St. Peter’s Pontifical Seminary/Institute
- Former names: Grand Seminaire, St. Joseph’s Seminary, St. Peter’s Regional Seminary
- Type: Pontifical Seminary/Institute
- Established: 1778 at Ulgarpet as Grand Seminary (248 years ago); 1790 moved to Pondicherry as St. Joseph's Seminary (108 years ago); 1934 relocated to Bangalore (92 years ago)
- Affiliations: Pontifical Urban University
- President: Fr. Lawrence
- Dean: Dean of Theology : Fr. Anthony Dias. Dean of Philosophy : Fr. Arnold Mahesh
- Director: Fr. S. Antonysamy (Canon Law)
- Postgraduates: 89
- Doctoral students: 38
- Location: Bangalore, Karnataka, India
- Nickname: St. Peters
- Website: http://www.stpetersseminary.org/

= St. Peter's Pontifical Seminary =

St. Peter's Pontifical Seminary also known as St. Peter's Pontifical Institute of Philosophy and Theology or simply as St. Peter's Pontifical Seminary/Institute is a Roman Catholic major seminary located in Bangalore, India.

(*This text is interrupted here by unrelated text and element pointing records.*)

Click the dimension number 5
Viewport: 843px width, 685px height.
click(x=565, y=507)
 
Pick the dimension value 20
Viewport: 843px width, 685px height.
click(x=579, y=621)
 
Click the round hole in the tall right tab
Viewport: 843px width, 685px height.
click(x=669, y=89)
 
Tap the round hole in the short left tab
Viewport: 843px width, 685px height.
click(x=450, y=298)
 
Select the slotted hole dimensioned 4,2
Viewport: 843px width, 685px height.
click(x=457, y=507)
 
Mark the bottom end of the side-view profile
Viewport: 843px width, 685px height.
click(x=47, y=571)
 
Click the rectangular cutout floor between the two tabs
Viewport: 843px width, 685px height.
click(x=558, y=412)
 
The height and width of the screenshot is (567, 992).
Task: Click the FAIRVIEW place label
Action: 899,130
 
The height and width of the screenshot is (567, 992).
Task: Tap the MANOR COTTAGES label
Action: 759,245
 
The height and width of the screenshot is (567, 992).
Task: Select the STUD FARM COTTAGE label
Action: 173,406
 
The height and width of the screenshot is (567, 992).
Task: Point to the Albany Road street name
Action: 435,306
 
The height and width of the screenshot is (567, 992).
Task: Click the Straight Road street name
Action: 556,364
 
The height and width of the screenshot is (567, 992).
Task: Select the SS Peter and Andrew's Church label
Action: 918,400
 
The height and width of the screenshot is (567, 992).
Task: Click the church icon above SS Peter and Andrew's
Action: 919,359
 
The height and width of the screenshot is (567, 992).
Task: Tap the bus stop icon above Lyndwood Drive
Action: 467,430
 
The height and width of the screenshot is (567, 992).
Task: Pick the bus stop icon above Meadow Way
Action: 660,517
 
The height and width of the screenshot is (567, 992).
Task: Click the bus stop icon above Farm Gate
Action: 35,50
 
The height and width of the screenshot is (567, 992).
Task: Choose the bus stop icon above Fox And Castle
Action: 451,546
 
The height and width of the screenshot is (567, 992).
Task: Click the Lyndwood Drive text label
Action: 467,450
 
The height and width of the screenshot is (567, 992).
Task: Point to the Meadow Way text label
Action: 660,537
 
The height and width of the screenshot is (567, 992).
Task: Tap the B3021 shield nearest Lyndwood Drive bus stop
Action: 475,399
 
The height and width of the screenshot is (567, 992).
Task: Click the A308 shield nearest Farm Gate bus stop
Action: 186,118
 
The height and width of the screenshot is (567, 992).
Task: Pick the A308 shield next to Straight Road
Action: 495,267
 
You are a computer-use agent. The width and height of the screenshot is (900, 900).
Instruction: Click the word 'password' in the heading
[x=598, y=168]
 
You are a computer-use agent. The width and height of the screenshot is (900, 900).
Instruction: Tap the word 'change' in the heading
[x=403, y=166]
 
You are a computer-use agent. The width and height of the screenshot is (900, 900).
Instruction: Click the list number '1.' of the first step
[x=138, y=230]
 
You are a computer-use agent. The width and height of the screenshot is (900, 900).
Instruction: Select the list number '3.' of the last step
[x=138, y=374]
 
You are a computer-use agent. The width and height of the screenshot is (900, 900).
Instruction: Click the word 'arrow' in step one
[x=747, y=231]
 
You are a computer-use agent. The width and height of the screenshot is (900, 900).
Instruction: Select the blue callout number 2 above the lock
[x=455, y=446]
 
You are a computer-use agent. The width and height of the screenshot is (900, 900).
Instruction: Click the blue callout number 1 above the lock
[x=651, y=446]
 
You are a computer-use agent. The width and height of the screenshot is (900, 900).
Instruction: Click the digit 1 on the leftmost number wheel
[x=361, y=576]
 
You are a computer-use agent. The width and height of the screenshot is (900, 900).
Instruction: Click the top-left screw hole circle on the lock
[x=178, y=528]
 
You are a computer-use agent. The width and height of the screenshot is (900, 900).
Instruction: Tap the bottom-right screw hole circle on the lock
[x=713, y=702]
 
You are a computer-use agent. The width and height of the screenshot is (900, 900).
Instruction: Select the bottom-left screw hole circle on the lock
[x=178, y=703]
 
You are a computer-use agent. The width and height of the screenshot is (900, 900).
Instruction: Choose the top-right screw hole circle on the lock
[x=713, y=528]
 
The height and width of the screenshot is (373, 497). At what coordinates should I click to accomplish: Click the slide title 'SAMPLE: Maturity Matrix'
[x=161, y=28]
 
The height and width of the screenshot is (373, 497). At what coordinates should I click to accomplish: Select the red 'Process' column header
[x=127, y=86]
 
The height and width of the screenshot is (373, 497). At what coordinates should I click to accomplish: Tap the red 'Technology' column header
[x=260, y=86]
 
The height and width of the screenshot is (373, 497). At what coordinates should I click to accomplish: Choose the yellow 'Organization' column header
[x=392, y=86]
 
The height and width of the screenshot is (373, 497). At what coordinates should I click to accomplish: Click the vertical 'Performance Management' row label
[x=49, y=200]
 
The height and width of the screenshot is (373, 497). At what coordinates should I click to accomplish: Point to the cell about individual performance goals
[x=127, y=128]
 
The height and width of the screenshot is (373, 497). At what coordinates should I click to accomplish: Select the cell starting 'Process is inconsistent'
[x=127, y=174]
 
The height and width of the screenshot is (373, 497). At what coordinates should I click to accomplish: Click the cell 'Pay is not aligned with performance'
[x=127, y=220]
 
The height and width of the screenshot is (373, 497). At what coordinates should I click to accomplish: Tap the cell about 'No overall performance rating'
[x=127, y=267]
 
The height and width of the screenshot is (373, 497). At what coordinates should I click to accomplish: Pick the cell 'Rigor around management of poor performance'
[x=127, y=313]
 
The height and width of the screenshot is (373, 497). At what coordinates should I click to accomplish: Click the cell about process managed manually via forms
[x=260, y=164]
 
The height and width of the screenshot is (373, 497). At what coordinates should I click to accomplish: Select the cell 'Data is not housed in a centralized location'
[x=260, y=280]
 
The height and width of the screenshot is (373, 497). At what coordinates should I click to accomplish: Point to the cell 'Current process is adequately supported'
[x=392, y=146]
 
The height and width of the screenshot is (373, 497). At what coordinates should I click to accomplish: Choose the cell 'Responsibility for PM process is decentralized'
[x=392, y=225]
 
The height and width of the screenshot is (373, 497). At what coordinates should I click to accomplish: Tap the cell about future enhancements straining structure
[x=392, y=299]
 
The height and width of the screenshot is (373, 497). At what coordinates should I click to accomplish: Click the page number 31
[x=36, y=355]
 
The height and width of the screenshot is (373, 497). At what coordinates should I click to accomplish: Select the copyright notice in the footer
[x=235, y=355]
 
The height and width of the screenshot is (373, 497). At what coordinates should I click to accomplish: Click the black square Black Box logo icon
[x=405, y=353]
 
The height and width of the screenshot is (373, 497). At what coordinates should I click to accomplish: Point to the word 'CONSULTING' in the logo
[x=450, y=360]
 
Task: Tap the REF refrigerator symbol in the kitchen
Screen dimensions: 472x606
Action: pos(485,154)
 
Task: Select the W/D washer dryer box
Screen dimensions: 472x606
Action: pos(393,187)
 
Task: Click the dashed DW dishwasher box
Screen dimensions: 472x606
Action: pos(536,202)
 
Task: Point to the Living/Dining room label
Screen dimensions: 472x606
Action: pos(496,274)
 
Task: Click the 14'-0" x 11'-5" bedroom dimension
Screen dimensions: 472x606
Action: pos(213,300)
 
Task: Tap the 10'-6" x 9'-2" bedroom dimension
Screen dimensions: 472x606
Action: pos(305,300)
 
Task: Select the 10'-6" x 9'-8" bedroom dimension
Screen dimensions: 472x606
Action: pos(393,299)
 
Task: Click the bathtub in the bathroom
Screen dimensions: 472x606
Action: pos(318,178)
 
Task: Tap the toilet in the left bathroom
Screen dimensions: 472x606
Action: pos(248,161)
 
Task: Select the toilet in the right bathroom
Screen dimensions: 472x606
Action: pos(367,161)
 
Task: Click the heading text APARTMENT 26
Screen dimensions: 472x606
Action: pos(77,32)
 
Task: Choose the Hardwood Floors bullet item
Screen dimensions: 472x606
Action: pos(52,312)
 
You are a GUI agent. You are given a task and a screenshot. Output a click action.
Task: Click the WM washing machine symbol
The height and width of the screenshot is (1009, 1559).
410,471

After the Suppression of the Society of Jesus in 1773, the Carnatic, Madura and Mysore Missions were entrusted to the Paris Foreign Missions Society. These missionaries started a Seminary under the name Grand Seminaire in 1778, at Ulgarpet, in the outskirts Pondicherry. Rev. Fr. Busson, a former Jesuit, acted as the first Rector of this Seminary. Fr. Magny took charge after him for 40 years. In 1788 that the first ordination took place. At the end of 40 years of Rectorship, Fr. Magny could count 13 ordained priests among the students.

In 1790, the Seminary was transferred to Pondicherry at, what is now Petit Seminaire Higher Secondary School. The Seminary was renamed as St. Joseph's Seminary. In the first 100 years of its existence, 49 indigenous priests were ordained from this seminary. in 1934 the seminary was transferred to Bangalore. Since Pontifical Society of St. Peter the Apostle bore a considerable part of the expenses for the construction of the Seminary building, the new institution was named after St. Peter. In 1942, St. Peter's Seminary was officially declared by the Holy See as a regional seminary.

In 1966 Theology Section building and a new chapel was built. In 1962, the Seminary was affiliated to the Pontifical Urban University of Rome which raised this seminary to the status of Pontifical Seminary. On 12 December 1968, with the recommendation of Paris Foreign Missions Society, the seminary administration was transferred to the local bishops.